### [Required action]
The expected output is every line from the one containing "930x702 pixels. At" to the end of the data below, exactly, and no other line.

### [Data for this task]
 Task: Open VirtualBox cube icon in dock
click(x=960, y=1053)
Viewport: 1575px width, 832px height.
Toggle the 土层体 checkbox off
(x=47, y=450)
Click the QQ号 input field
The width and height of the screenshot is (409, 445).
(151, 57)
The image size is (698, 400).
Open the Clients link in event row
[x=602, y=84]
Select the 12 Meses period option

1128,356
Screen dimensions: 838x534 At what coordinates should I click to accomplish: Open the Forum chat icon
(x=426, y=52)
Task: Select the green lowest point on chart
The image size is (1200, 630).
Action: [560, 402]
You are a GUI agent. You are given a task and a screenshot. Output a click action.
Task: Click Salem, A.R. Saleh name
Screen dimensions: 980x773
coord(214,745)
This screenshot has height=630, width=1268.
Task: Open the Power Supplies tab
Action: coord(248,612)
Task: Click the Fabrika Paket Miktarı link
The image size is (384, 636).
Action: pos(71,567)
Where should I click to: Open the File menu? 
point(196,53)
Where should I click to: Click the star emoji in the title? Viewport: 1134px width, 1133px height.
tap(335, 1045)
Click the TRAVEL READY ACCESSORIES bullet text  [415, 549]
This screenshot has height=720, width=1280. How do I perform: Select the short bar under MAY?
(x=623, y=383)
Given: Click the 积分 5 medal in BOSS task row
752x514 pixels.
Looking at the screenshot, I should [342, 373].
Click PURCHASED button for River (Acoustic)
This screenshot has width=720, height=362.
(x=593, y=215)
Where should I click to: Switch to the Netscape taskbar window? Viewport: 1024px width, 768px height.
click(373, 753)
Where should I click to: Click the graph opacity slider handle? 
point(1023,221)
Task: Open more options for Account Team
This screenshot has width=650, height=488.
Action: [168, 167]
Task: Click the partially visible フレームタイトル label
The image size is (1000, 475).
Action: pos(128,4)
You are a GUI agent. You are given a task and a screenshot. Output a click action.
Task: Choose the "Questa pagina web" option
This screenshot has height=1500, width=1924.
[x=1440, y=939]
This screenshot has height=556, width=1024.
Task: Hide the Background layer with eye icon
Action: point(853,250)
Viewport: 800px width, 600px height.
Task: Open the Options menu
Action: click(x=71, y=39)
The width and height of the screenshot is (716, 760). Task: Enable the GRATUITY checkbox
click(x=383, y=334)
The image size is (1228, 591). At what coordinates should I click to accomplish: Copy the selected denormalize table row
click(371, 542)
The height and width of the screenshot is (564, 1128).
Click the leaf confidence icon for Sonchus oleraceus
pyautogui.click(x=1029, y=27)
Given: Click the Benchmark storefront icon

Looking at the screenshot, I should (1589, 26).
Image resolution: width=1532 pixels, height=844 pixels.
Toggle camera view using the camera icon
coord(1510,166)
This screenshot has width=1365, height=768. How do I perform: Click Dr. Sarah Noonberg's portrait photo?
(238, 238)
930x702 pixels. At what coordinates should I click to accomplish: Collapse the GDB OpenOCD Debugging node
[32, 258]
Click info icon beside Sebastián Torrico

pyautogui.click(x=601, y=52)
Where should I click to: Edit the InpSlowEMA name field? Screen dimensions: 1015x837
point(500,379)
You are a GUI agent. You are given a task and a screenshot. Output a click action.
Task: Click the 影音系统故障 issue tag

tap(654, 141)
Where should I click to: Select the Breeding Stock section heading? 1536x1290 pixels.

### [Exercise output]
930x702 pixels. At what coordinates should I click to accomplish: Collapse the GDB OpenOCD Debugging node
[32, 258]
Click info icon beside Sebastián Torrico

pyautogui.click(x=601, y=52)
Where should I click to: Edit the InpSlowEMA name field? Screen dimensions: 1015x837
point(500,379)
You are a GUI agent. You are given a task and a screenshot. Output a click action.
Task: Click the 影音系统故障 issue tag

tap(654, 141)
Where should I click to: Select the Breeding Stock section heading? 1536x1290 pixels.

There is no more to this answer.